Task goal: All lines in the entries below that hold "click" make up the answer.

Material provided:
----

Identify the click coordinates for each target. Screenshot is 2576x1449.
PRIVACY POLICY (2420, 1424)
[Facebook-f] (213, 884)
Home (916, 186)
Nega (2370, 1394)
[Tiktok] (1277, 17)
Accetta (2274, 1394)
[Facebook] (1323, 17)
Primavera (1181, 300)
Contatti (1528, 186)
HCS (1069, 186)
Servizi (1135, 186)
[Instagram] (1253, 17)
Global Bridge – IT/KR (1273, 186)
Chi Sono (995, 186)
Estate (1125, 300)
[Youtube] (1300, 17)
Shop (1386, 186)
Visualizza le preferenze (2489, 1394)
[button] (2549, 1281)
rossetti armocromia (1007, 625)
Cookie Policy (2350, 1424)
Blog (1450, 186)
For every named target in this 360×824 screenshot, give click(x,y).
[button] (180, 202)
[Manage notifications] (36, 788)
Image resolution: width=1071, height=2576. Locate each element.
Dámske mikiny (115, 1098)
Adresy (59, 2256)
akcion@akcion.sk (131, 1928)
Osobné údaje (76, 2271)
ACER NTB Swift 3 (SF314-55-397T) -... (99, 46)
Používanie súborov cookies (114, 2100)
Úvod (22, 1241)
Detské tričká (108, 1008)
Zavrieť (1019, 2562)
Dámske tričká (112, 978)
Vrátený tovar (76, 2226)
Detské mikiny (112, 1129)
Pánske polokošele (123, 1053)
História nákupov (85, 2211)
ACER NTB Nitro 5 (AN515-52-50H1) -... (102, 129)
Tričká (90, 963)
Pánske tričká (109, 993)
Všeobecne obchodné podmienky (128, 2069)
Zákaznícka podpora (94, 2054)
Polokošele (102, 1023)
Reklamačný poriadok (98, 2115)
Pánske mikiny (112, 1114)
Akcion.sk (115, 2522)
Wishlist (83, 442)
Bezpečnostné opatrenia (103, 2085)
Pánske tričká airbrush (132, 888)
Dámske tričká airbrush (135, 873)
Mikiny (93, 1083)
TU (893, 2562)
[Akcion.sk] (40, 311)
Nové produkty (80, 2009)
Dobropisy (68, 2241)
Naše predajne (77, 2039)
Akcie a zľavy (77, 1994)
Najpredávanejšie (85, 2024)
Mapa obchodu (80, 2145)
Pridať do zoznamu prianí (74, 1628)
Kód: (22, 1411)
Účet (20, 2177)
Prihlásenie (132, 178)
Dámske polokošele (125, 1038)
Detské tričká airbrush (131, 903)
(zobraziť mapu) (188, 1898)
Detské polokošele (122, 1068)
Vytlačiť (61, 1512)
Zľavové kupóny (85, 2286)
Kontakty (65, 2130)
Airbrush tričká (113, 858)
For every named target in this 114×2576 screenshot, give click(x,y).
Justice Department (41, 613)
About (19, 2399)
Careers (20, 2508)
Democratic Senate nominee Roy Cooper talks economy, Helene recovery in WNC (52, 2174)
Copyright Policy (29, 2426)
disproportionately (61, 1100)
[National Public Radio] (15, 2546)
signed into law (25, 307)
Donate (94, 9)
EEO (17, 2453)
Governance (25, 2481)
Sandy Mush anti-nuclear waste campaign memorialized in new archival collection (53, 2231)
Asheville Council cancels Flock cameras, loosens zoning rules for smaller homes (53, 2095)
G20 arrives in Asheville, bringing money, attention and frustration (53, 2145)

----

Reply:
Identify the click coordinates for each target. Screenshot is 2576x1449.
For every named target in this 360×824 screenshot, give click(x,y).
For every named target in this 114×2576 screenshot, give click(x,y).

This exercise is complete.